Task details
Go through the lines below and copy each one that holds the string "notification".

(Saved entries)
▬▬▬▬▬▬▬▬▬▬
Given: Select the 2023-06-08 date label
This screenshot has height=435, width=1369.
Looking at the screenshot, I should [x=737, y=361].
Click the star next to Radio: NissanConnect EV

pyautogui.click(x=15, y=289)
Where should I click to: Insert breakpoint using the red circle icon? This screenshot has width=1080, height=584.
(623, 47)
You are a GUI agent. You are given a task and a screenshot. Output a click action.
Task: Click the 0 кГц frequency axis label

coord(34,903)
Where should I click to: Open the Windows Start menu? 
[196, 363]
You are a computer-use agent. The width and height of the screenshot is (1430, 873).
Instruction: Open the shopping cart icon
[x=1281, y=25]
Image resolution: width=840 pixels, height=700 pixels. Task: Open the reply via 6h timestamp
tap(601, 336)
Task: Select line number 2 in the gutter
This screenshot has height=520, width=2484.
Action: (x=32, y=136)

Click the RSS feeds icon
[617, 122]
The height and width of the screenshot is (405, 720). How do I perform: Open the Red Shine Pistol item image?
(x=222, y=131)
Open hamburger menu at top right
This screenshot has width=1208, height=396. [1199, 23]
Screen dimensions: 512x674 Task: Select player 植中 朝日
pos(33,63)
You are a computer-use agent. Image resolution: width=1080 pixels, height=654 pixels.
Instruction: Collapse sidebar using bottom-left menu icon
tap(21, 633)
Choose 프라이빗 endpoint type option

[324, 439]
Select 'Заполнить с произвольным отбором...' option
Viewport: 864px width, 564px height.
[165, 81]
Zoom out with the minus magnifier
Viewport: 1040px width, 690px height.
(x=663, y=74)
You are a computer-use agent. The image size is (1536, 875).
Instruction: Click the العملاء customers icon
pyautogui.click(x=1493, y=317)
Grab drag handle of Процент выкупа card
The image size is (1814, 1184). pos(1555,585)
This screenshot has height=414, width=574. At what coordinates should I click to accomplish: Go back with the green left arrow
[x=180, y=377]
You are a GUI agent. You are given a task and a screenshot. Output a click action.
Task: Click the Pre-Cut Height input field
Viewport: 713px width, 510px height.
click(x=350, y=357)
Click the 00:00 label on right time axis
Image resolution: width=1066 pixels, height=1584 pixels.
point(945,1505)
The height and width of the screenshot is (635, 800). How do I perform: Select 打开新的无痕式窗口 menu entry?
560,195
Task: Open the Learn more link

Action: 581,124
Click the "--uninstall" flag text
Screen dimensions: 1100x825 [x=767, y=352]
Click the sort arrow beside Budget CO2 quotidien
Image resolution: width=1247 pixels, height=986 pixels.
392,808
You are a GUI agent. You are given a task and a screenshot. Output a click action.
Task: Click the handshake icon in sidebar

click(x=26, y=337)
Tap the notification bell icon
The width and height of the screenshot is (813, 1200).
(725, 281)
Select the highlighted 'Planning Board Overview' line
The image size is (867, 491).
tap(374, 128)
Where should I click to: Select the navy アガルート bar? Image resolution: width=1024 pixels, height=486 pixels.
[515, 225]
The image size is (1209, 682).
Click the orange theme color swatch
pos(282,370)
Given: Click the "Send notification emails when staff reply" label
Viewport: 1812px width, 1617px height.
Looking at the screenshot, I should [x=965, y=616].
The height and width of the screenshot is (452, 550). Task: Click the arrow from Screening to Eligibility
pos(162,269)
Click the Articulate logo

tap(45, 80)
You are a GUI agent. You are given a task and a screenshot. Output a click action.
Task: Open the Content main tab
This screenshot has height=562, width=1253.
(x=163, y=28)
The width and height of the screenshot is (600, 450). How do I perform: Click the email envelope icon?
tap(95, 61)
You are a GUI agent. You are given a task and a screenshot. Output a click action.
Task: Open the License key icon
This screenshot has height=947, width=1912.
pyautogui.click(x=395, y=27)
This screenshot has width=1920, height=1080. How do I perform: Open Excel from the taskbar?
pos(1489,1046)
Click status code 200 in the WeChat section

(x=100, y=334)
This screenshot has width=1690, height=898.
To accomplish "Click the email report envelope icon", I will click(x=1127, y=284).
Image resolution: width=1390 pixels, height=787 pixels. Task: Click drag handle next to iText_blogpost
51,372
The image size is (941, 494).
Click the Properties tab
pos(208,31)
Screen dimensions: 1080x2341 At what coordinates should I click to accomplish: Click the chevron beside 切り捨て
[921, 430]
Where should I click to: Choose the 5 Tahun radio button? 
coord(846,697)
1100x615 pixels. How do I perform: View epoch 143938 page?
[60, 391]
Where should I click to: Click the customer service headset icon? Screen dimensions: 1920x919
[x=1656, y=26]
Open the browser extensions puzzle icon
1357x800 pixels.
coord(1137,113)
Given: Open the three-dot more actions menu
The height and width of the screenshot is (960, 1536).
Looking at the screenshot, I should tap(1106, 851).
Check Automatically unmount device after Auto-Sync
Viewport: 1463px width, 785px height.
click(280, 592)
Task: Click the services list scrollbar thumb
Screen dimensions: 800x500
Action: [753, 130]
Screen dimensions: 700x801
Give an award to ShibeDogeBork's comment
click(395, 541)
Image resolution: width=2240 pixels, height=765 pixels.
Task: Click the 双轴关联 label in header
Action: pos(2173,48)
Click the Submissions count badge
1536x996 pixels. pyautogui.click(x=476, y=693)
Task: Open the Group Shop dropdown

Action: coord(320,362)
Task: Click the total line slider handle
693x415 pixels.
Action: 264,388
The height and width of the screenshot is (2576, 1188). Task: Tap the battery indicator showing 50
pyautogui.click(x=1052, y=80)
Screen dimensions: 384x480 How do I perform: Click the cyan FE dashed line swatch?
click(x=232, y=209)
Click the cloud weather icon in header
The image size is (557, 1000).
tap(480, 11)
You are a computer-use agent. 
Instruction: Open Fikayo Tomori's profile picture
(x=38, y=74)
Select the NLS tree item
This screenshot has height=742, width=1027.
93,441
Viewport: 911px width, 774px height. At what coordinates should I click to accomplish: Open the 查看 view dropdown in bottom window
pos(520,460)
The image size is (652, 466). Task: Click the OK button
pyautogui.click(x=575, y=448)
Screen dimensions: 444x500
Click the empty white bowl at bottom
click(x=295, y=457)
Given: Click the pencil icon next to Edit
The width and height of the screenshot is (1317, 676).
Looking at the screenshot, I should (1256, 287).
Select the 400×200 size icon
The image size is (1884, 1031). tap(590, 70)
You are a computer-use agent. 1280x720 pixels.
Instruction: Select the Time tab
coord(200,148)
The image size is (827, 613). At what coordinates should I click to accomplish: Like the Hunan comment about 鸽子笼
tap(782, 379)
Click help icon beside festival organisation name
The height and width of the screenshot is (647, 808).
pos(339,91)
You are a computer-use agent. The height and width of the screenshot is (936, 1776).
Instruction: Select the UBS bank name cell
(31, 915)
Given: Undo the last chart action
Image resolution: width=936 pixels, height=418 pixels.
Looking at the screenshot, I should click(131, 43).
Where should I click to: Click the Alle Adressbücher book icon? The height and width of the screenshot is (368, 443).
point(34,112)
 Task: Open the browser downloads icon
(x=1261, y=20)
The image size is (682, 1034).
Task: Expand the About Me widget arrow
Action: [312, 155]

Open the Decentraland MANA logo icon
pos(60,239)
▬▬▬▬▬▬▬▬▬▬
Response for this exercise
Tap the notification bell icon
Given: Click the "Send notification emails when staff reply" label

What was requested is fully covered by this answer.